She slid her eyes away guiltily. “There has to be information on reapers. If we went in looking for that specifically…”

“Are you kidding me?” he shouted, “Do you remember how difficult it was last time and that was just my family’s personal grimoire. It took me two days and I barely managed to read three pages before my dad shut me down. He increased not only his firewall and encryption and he maxed out the wards too.”

“You are the smartest person I know. If anybody can do-”

“Tristin. Are you listening to yourself? It would take an entire coven of neo-pagan hackers to get past all the enchantments on that database. The Grove has texts dating back over a thousand years.”

“It used to be public record.” she pouted.

“Well there is no way we can hack into that computer. Not unless you have a coven in your back pocket I don’t know about.”

She knew better than to ask if he knew any witches that would be willing to help. He was a traitor as far as they were concerned. He had defected to align himself with shifters and reapers. There was no greater sin in his father’s eyes and his father was the voice of the witch community.

Something occurred to her then. “It used to be a matter of public record.”

He frowned, looking at her like she was crazy, “Yes, I heard you the first time.”

“No, you don’t understand. It was a library. People checked out books, photocopied them. Took home pages to study.”

“Yes, and the Grove ordered all copies destroyed.”

“They ordered all non-witches to destroy their copies. Not every witch could have gone digital. Somebody has to have a copy of whatever text we need.”

“Dagger, that is like looking for needles in a bank vault full of needles, poisoned needles that could turn us into toads. Where would we even start? I can promise you nobody in this town would be stupid enough to leave valuable information lying around.”

“But if I could find somebody and we could get access to the information…could you memorize it?”

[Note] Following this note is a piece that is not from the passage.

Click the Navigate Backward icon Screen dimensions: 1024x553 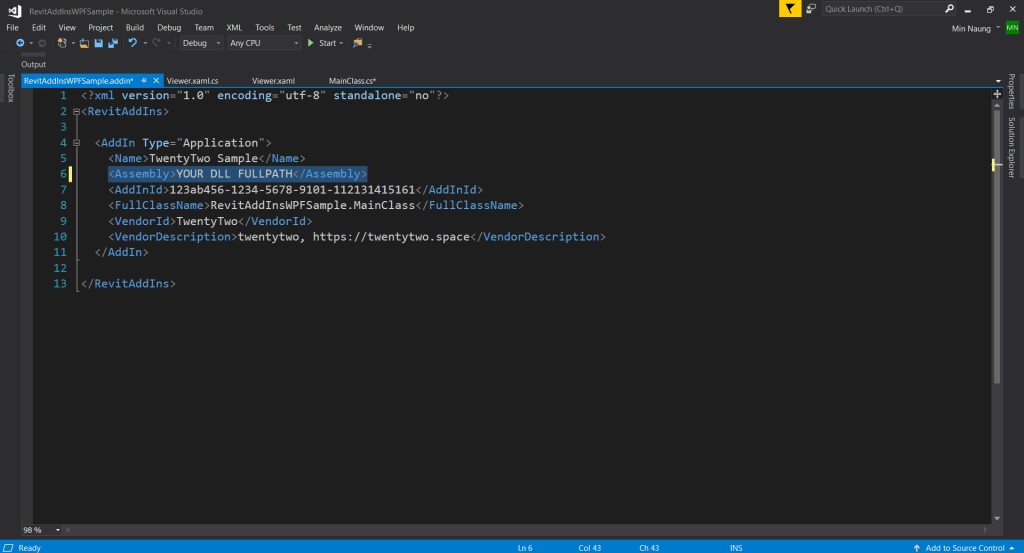(19, 43)
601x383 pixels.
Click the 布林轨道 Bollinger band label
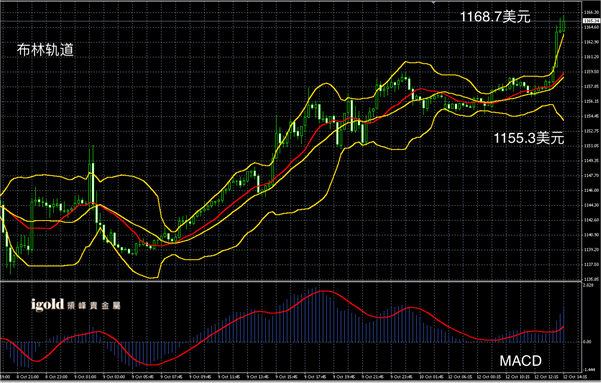[45, 50]
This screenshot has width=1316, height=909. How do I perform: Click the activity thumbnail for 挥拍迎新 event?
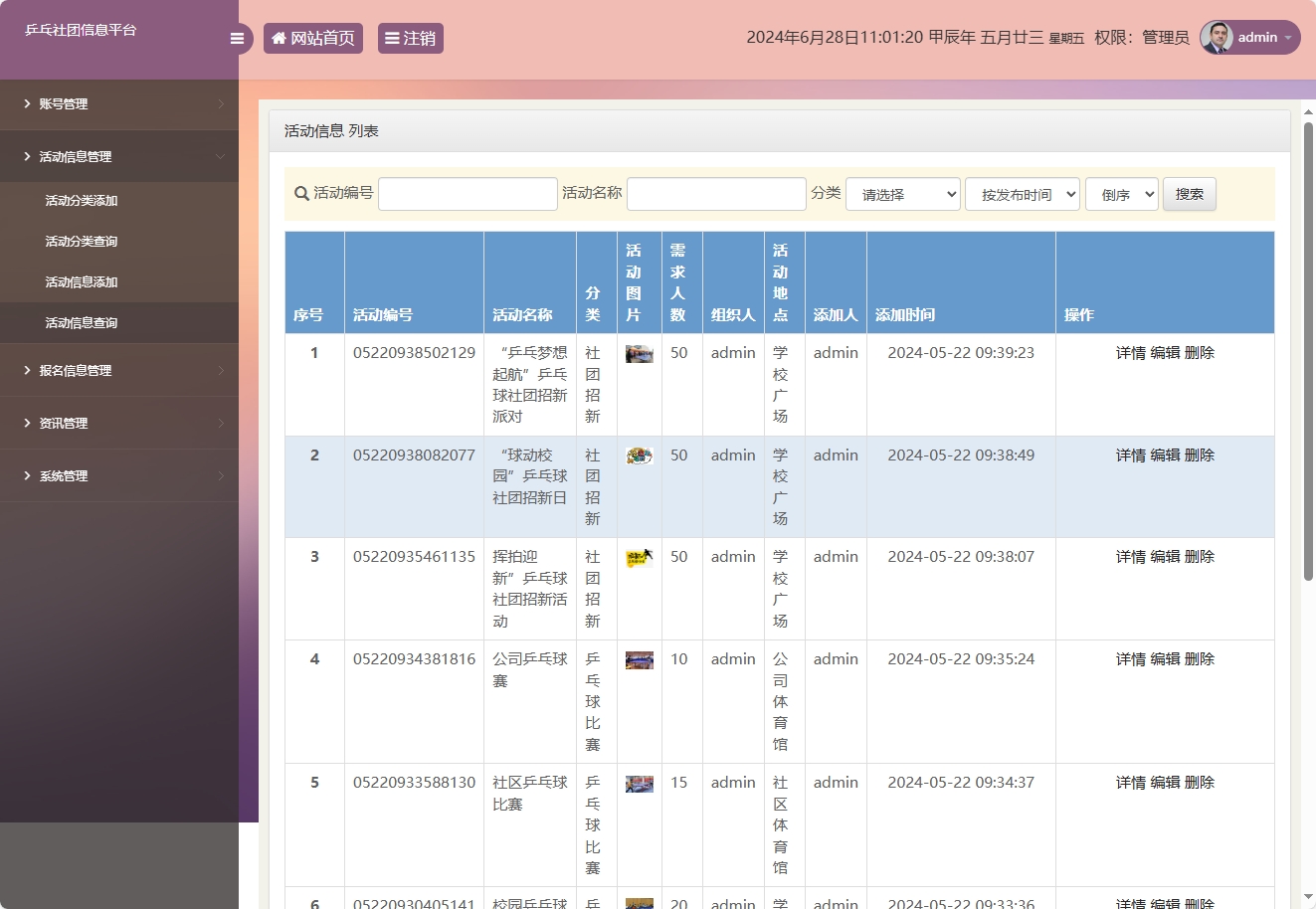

He ran his hands through his hair, “If-and that is a big fat freaking if-I was to see the book I would be able to memorize whatever I could read but it’s way too dangerous. They’d have us killed, or worse.”

“What do you think they are going to do to my brother when they find out what he’s done? Or me, for helping him?”

His silence was chilling. Nobody disobeyed the Grove.

“Even if we find somebody who has this information. Do you think they are just going to let us see it? I’m a human and you’re a banshee, we are hardly capable of going up against witches or anything crazy enough to keep forbidden documents in their house.”

“Leave that part up to me.”

“Tristin, you’re being crazy. You are going to waste a lot of time chasing your tail.”

He used her real name, that was never a good sign, “I’d rather put my energy towards saving my brother than watching everybody else fall all over themselves trying to save the reason he’s in danger in the first place.”

He didn’t say anything for a while, “So you need to find another reaper?”

“I need to find somebody who can help us protect my brother, ideally somebody who understands his power. We can’t trust the witches to help.”

“We literally have no idea what we are looking for. This is a terrible plan.”

“It’s the only one we’ve got.”

“Okay,” he told her with a smile that didn’t reach his eyes, “But if I die, you better write me the best eulogy ever.”

She punched his arm, “Shut up. Let’s get back before anybody notices we’re gone.”

“I’ll just tell them we were making out.”

“You might want to come up with something they’ll believe.”

“Someday, Tristin Lonergan, you will regret not locking this down when you had the chance.”

She snickered as his strut off was ruined by a poorly placed tree root. She stepped over him as he sprawled in the grass. “I’m sure my devastation will be endless.”

22

KAI

K
ai couldn’t believe he was back in the car again. This time he wasn’t making the four-hour drive to Louisiana. Nope, this time Rhys was dragging him out to the swamps of the Florida Everglades. He hated the Everglades. It took forever to get there.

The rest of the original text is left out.